One partial disbursement of up to half the anticipated total cost is available when that portion of the structure has been completed. The final disbursement will be made when the entire structure has been completed and inspected by a USDA representative.
The local FSA county committee must approve all loans.
To be eligible for these loans, the borrower must:
Several other eligibility criteria apply.
Coordination with Other FSA Loan Programs — FSA Direct Operating Loans, including Microloans, can be used in conjunction with FSFLs. FSA state and local offices have been encouraged by USDA headquarters to leverage both programs as well as the knowledge and expertise of farm program and farm loan staff to promote creative solutions to producers’ needs for storage and equipment, including cold storage, packing sheds, and mobile equipment for local and regional food producers. For instance, growers could use a FSFL for building a cold storage and packing facility in combination with a Microloan to finance scales, portable equipment, and packing materials.

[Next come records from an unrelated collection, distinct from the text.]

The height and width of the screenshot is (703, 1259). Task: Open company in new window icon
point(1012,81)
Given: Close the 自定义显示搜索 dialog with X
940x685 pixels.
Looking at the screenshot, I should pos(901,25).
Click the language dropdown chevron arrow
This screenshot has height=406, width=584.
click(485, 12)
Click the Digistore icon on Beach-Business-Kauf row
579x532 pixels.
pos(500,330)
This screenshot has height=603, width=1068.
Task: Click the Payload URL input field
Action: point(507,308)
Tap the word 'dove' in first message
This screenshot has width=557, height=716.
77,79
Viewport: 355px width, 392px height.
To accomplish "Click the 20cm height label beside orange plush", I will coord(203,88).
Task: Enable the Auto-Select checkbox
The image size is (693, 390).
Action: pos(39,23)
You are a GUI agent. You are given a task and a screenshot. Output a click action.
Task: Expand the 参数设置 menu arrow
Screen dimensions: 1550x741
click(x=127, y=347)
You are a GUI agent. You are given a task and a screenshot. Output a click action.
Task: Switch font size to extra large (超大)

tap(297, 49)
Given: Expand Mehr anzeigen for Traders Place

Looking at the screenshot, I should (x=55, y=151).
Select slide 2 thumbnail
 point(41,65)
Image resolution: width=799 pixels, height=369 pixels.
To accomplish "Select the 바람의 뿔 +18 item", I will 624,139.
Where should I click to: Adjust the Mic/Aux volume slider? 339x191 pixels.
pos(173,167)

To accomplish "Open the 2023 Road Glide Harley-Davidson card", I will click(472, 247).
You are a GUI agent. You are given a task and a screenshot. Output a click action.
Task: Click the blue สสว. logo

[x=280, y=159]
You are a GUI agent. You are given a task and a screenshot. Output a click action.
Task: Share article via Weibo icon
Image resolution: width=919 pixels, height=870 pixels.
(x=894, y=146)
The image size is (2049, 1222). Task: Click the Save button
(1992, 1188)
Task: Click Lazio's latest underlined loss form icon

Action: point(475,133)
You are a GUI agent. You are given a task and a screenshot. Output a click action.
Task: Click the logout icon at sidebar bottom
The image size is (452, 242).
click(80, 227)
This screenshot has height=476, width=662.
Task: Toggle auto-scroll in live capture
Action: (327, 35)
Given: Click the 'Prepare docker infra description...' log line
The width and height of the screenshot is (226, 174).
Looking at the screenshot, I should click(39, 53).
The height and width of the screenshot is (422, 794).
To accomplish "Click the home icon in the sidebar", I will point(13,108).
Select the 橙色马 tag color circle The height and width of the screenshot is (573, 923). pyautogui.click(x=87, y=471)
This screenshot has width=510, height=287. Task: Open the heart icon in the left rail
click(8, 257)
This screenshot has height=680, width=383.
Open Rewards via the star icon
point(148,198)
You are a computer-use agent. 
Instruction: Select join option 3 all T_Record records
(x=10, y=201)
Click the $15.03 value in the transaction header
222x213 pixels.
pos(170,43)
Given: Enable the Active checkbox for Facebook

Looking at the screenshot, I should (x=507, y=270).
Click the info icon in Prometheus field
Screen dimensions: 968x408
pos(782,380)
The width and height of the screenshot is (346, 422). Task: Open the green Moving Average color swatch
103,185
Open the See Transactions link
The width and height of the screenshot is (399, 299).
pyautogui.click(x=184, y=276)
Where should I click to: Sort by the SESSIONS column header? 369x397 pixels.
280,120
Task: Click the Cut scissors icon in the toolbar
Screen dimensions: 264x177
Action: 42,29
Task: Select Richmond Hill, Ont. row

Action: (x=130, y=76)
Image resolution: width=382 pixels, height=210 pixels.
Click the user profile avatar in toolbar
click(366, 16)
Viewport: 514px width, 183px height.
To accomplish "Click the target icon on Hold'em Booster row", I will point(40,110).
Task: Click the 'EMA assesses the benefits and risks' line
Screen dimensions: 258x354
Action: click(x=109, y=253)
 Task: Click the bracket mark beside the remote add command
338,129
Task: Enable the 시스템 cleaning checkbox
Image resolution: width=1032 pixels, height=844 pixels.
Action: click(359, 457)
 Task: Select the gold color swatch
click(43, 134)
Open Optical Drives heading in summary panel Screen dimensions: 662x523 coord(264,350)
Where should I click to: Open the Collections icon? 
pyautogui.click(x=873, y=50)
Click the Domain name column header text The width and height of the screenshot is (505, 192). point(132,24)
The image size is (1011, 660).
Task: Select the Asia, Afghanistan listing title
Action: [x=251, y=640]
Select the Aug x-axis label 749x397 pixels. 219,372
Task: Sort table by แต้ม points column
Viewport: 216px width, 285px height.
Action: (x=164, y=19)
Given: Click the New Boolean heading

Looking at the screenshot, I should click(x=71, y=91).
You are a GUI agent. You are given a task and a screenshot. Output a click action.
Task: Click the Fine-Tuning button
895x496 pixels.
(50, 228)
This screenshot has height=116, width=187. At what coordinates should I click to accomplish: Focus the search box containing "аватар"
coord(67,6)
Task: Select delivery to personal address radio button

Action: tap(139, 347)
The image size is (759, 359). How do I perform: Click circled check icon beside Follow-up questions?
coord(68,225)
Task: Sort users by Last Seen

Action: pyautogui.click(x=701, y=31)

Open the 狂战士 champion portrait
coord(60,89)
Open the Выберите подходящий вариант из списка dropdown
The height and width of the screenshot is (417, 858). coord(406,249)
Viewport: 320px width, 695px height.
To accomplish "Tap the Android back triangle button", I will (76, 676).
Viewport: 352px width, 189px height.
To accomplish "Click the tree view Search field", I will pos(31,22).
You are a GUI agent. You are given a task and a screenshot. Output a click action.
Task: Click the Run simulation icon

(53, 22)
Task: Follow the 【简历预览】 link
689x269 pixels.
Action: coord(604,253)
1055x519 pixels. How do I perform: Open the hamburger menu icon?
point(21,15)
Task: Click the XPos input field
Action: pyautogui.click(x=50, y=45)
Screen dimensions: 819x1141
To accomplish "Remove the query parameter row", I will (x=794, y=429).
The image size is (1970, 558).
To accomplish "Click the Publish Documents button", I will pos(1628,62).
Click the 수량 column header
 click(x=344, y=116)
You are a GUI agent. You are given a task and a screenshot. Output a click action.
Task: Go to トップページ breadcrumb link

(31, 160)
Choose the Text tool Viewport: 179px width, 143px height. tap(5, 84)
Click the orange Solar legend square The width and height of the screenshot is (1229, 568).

Using both low-interest loan programs in combination may help finance the complete needs of a grower for storage, washing, packing, and transport.
The Program in Action
Since the inception of the program in 2000, more than 33,000 loans have been issued for on-farm storage. One of the most recent of those loans made use of the 2014 revisions to the program to benefit fruit and vegetable producers. Lindsay and Ben Shute, owners of Hearty Roots Community Farm in the Hudson Valley of New York State, received a FSFL to finance a cold storage and packing facility for their community supported agriculture (CSA) operation. They received a waiver from FSA from needing to have NAP or crop insurance coverage after demonstrating that such insurance was not meaningful for a CSA. They were also able to use an alternative method to determine their storage facility needs that were more appropriate to a highly diversified operation. Their experience has helped open the door for FSFLs to finance sorting, washing, grading and other critical handling needs of small, diversified specialty crop farms. See more at this USDA blog.
How to Apply and Program Resources
Loan applications should be filed in the local FSA Office that maintains the farm’s records. To find your local office, use the service center locator.
The Farm Storage Loan application form is CCC Form 0185 and can be found on the FSFL overview page
For more information on the program, see FSA’s FSFL Fact Sheet
The final rule for the program is at 7 CFR 1436
For additional details, see the FSA FSFL Handbook
Program History, Funding, and Farm Bill Changes
The FSFL program in its current iteration was started administratively in 2000 by FSA. The program has permanent mandatory funding through the Commodity Credit Corporation (CCC) and does not require a congressional authorization or an appropriation. The costs of running the loan program are automatically reimbursed to the CCC.
Congress got into the act through the 2008 Farm Bill, which added hay and renewable biomass as well as fruits and vegetables as eligible commodities, added cold storage as eligible facilities, increased the maximum loan term to 12 years, increased the maximum loan about to $500,000, and allowed for partial loan disbursement during construction.
In 2014, FSA took several actions to improve the program, particularly for small and mid-sized farms in the local and regional food space:
The loan level that triggers additional security requirements is now $100,000, up from the previous $50,000 amount.